Symptoms can reportedly start to appear around 61,000 miles, starting with heating or cooling issues . If you are experiencing any HVAC complications with your 2014 GMC Terrain, it is best to see your mechanic for an exact diagnosis. Required repairs to your HVAC can be done on a case-by-case basis, so the total cost can vary based on the work needed, the cost of parts, and labor rates.
4- Engine problems
The main problems with the 2013 GMC Terrain are usually related to its problematic engine. According to numerous reports from Terrain owners, the engine can display many problems with no exact cause , such as excessive oil usage, stalling, poor engine power, and severe engine damage. These problems can start to appear after 52,000 miles or later, around 108,000 miles.
Some owners have shared that engine problems can cause their check engine light to come on, but that’s not always the case. Others have reported that their engines blew up without raising any warnings or alerts. An engine replacement may be necessary to fully resolve the engine problems in your 2013 GMC Terrain.
Note that some owners have shared that work involving engine issues may be covered under the standard warranty, so it’s best to check with your dealer first to help save some money on repairs.
5- Problems with noises in the water pump
If you are experiencing problems with the water pump on the 2012 GMC Terrain, it may need to be repaired or replaced. However, one of the most noticeable problems you may encounter is abnormal noise after you have done work on the water pump , water pump chain, or cylinder head.
This can occur if your Terrain was serviced without using a water pump sprocket holding tool, causing the water pump chain tensioner to actuate. GMC is aware of this complication, which is why TSBs #10157015 and #10126983 were published in 2017. These TSBs include information on how to properly reset the water pump chain tensioner, which helps get rid of the abnormal noise.
6- Transmission failure
Transmission problems on the 2011 GMC Terrain can become so severe that it can basically fail around 88,000 miles. Some Terrain owners have reported that their vehicles simply died after struggling with jerks and hard shifting for a while.

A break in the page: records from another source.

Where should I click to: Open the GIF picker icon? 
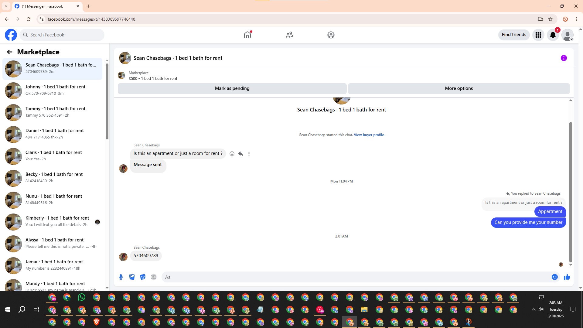[154, 277]

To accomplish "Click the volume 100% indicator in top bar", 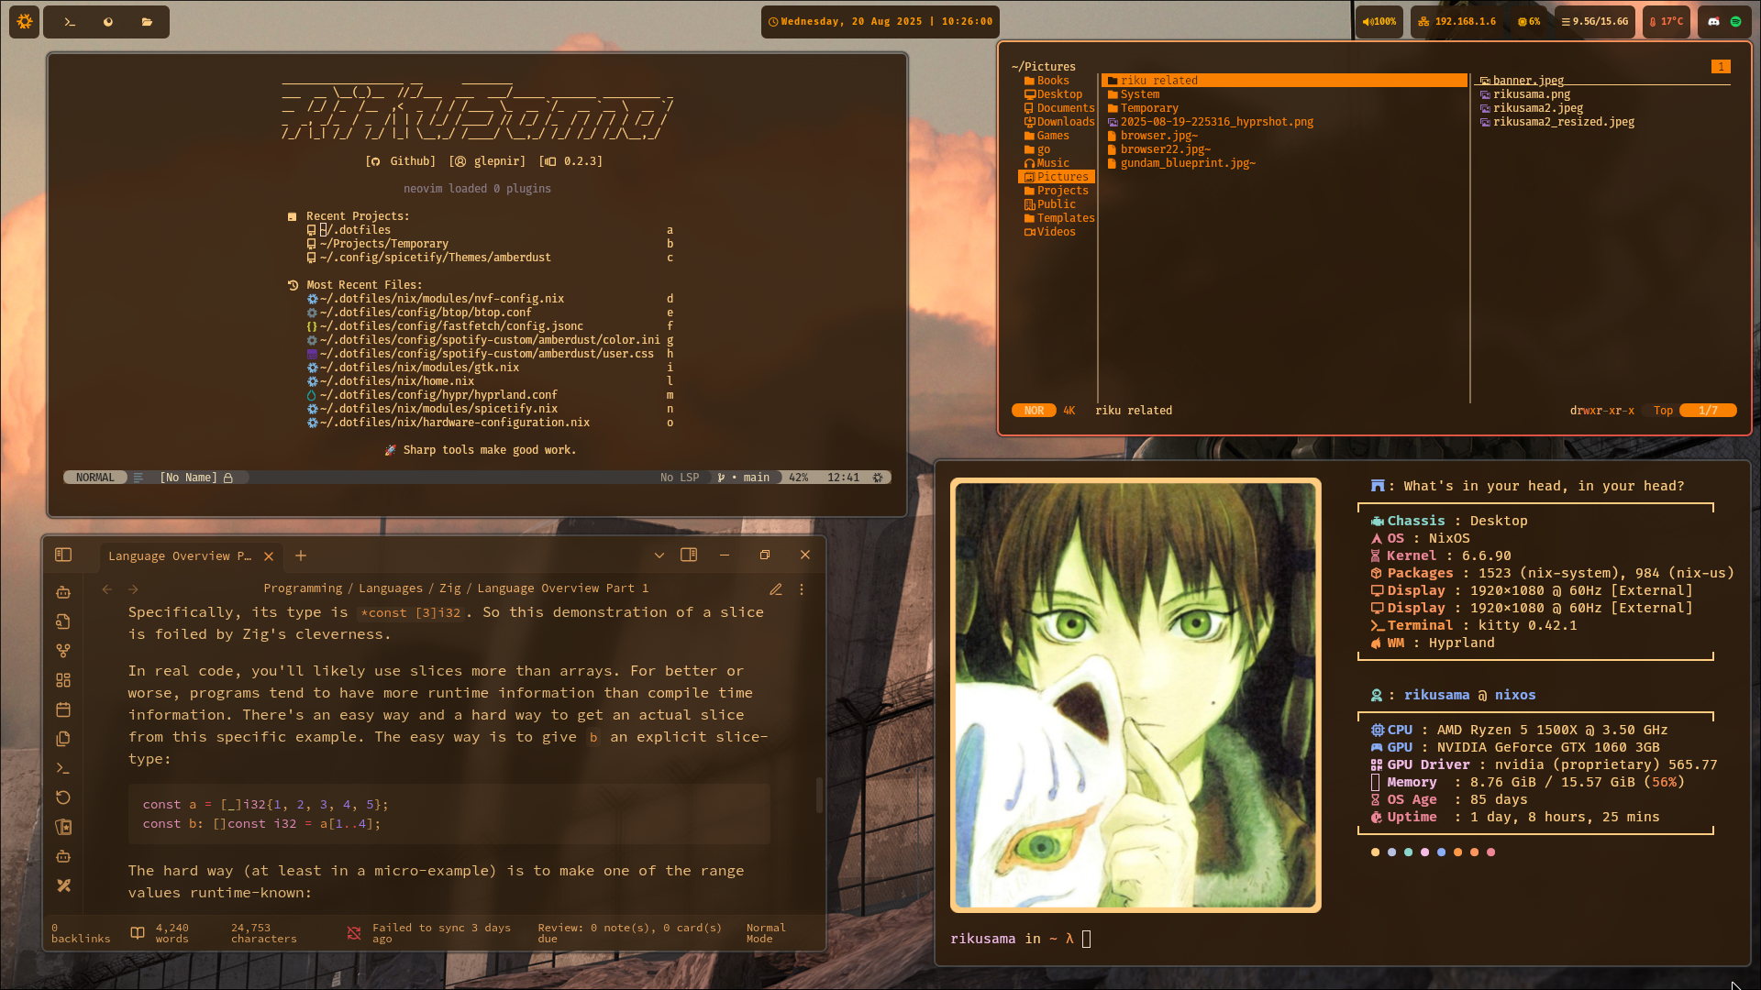I will click(x=1379, y=21).
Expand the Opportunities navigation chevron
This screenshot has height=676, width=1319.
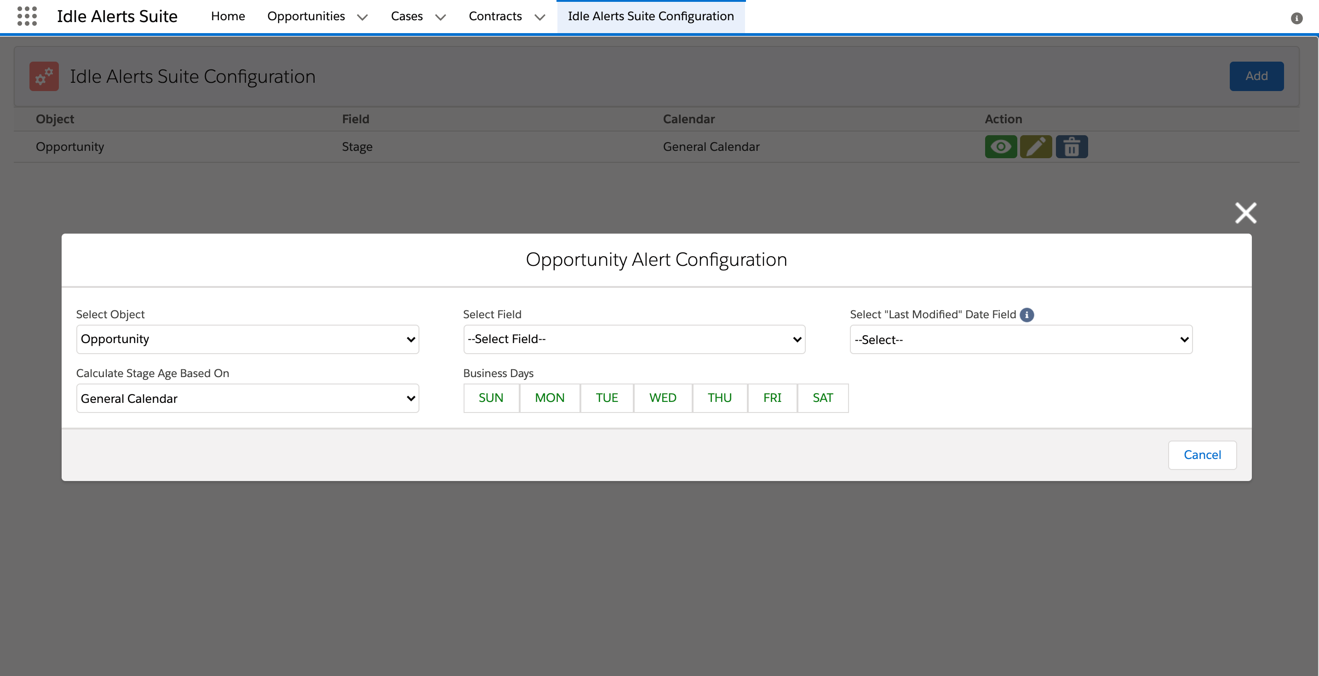pyautogui.click(x=363, y=17)
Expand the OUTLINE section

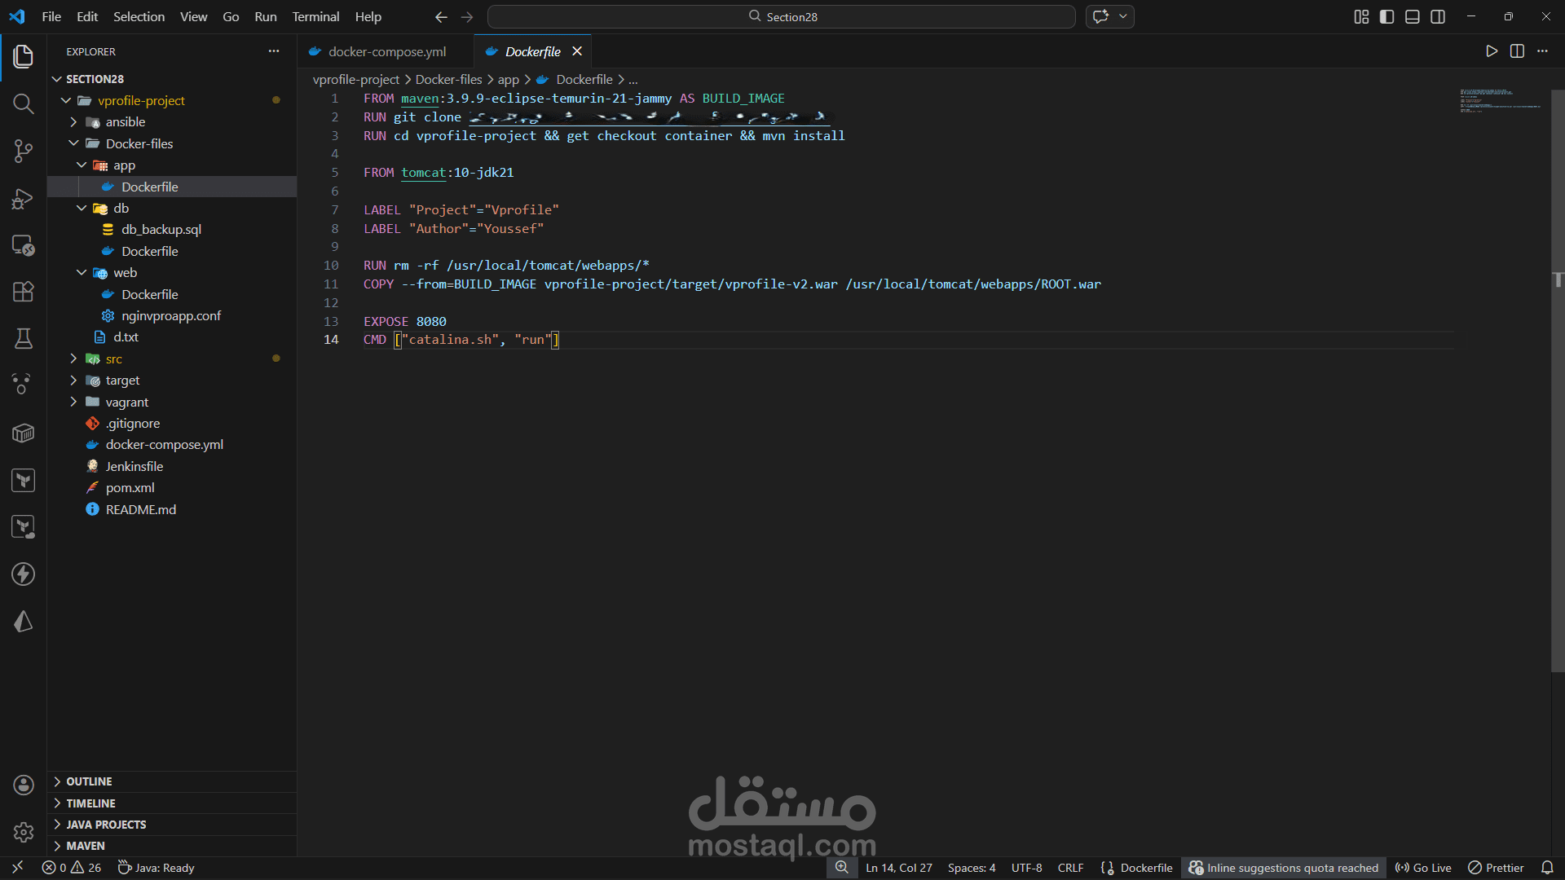click(x=89, y=781)
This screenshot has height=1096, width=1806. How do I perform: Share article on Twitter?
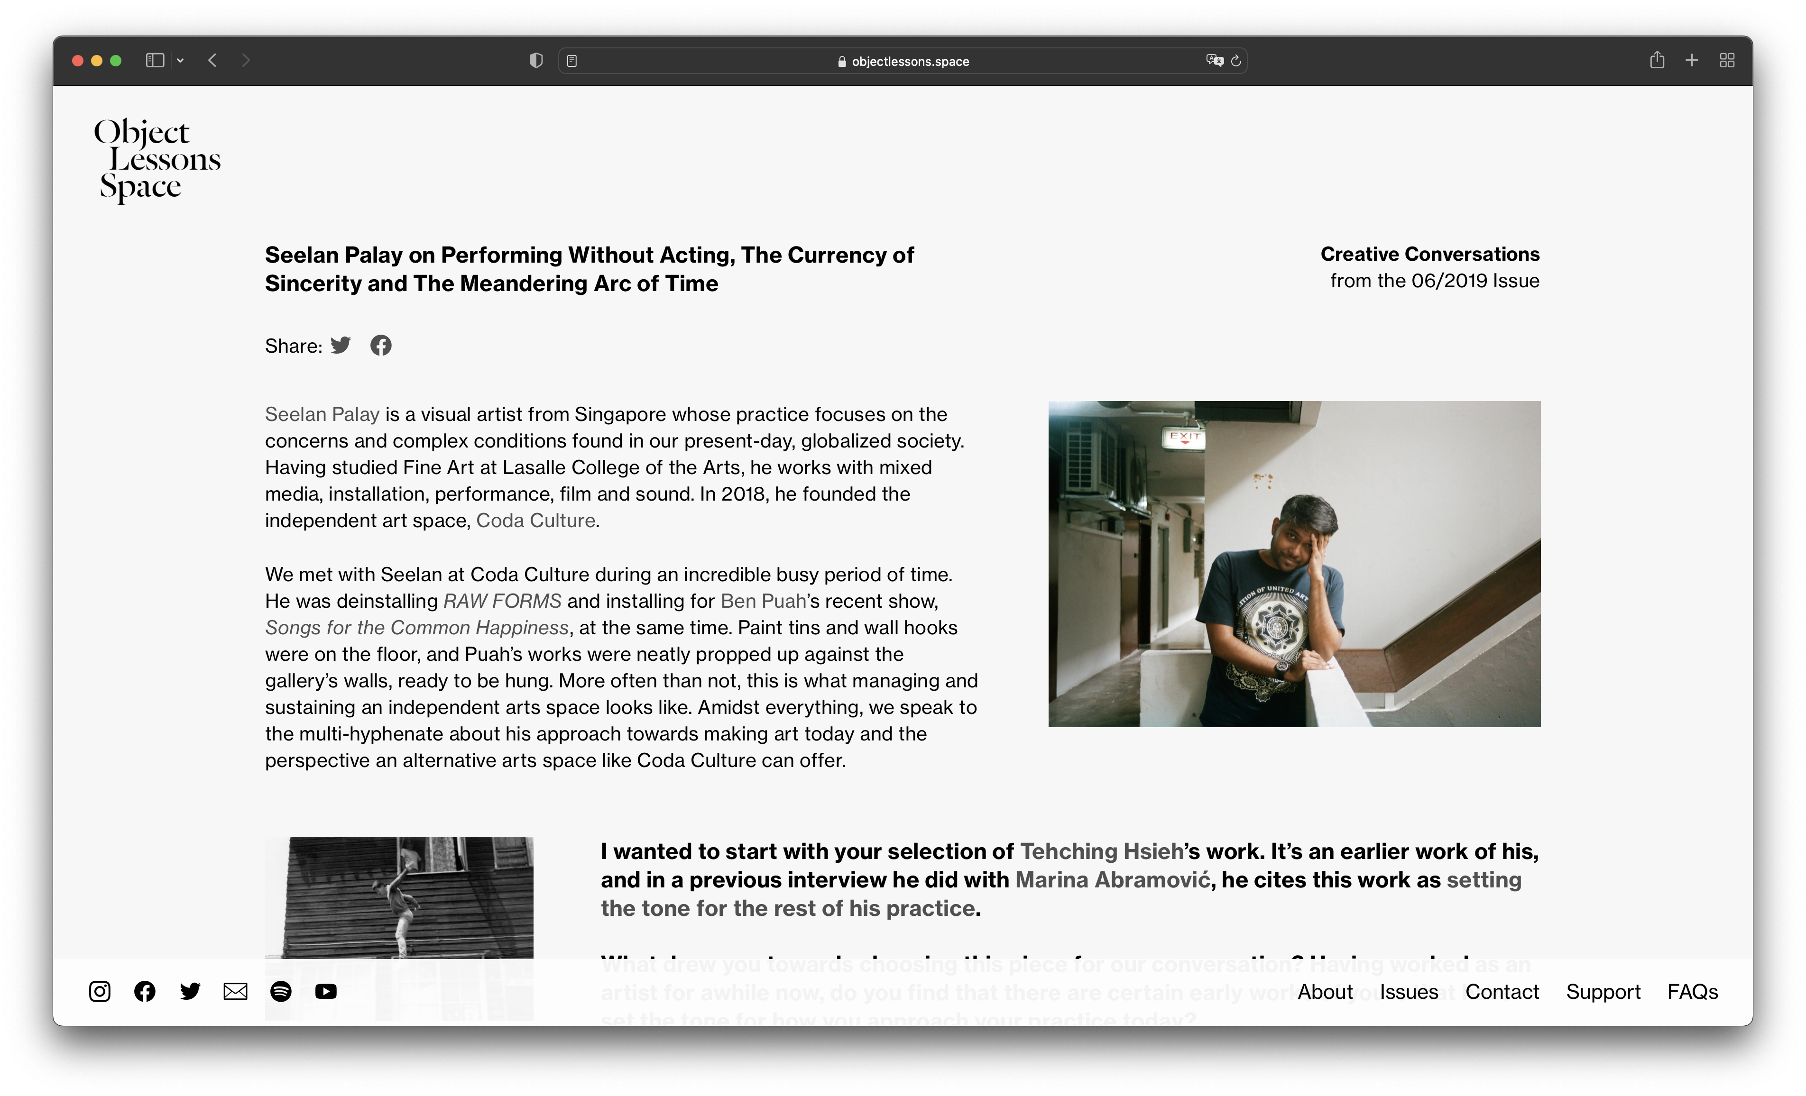(341, 345)
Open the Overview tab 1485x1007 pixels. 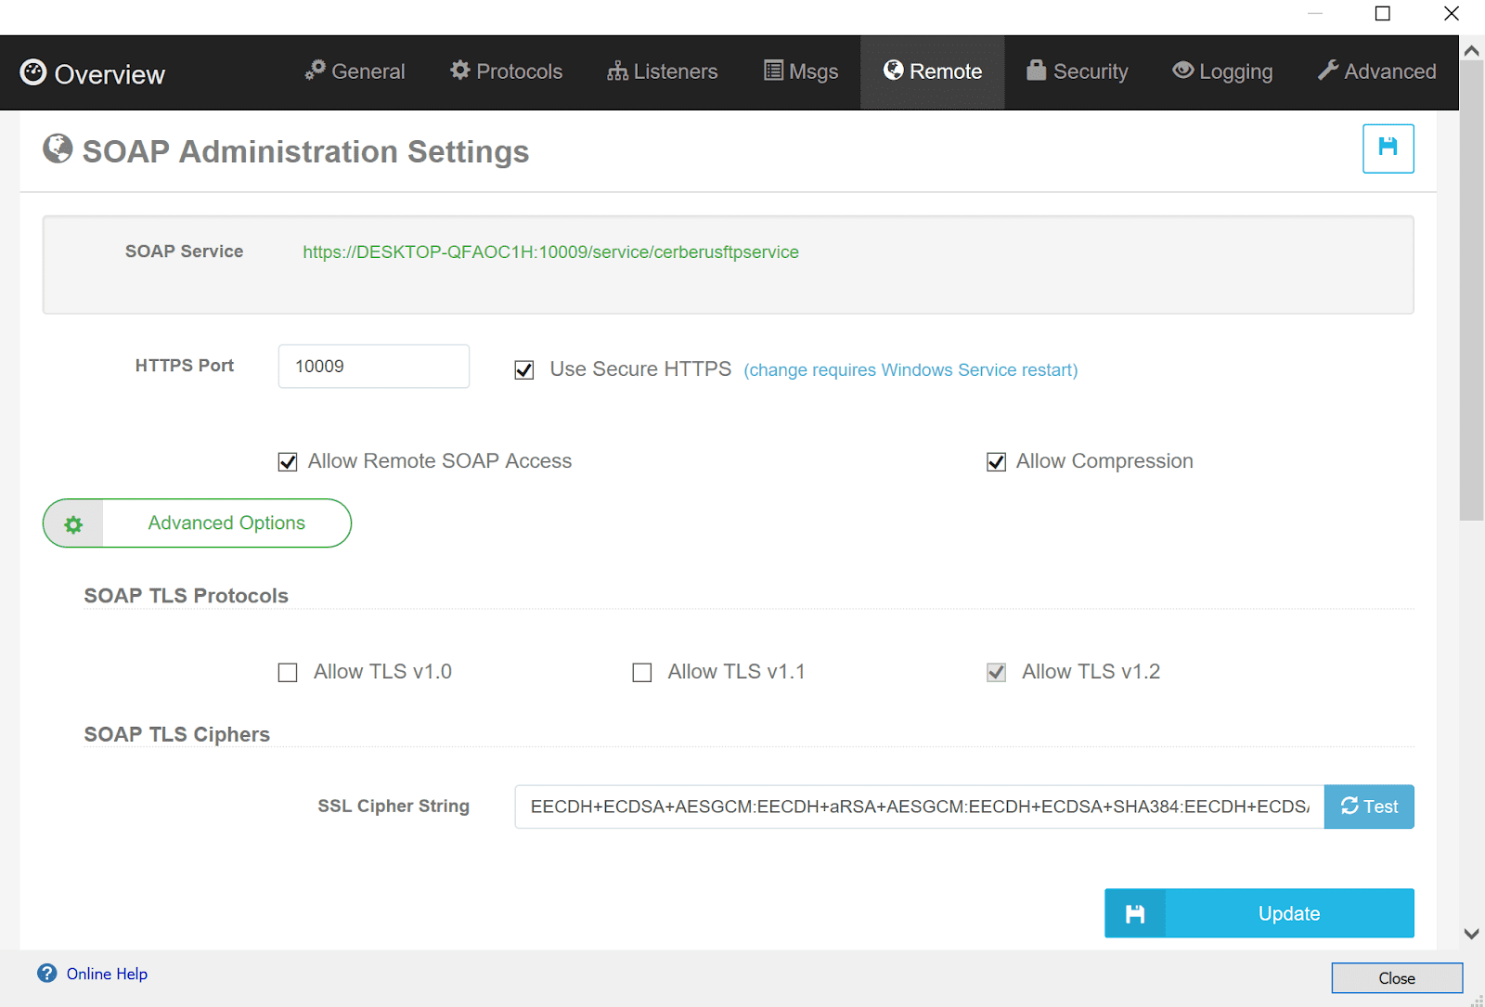[92, 73]
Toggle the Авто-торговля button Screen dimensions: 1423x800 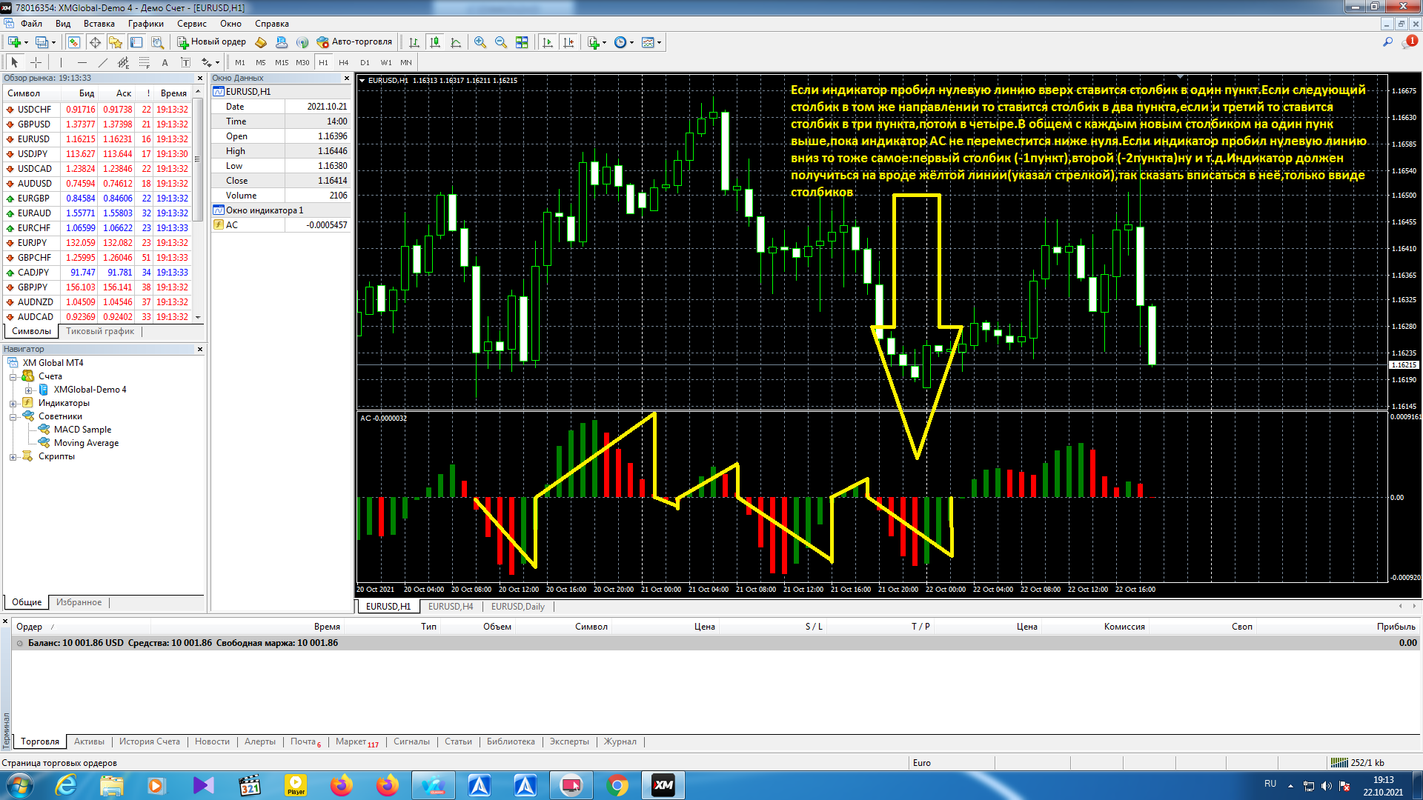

Other symptoms include transmission lag and stalling, which may be apparent while driving on the highway . Some have reported that they have had to replace their transmissions to resolve the issue.
However, it may not be an easy decision due to how expensive it can be. Transmission replacement can cost upwards of $3,000, depending on parts and labor costs. Some have shared that they had to have their transmission replaced more than once. If you’re having transmission problems with your 2011 GMC Terrain, you’re definitely not alone.
Whether it’s a new or used unit, the GMC Terrain is a great vehicle. However, you need to be aware of potential issues for the model year you’re interested in to ensure you can handle them when they occur. Before you decide, take some time to research and check the widely reported problems for the model year you plan to buy. Also, clear all the details with the seller before making any payment.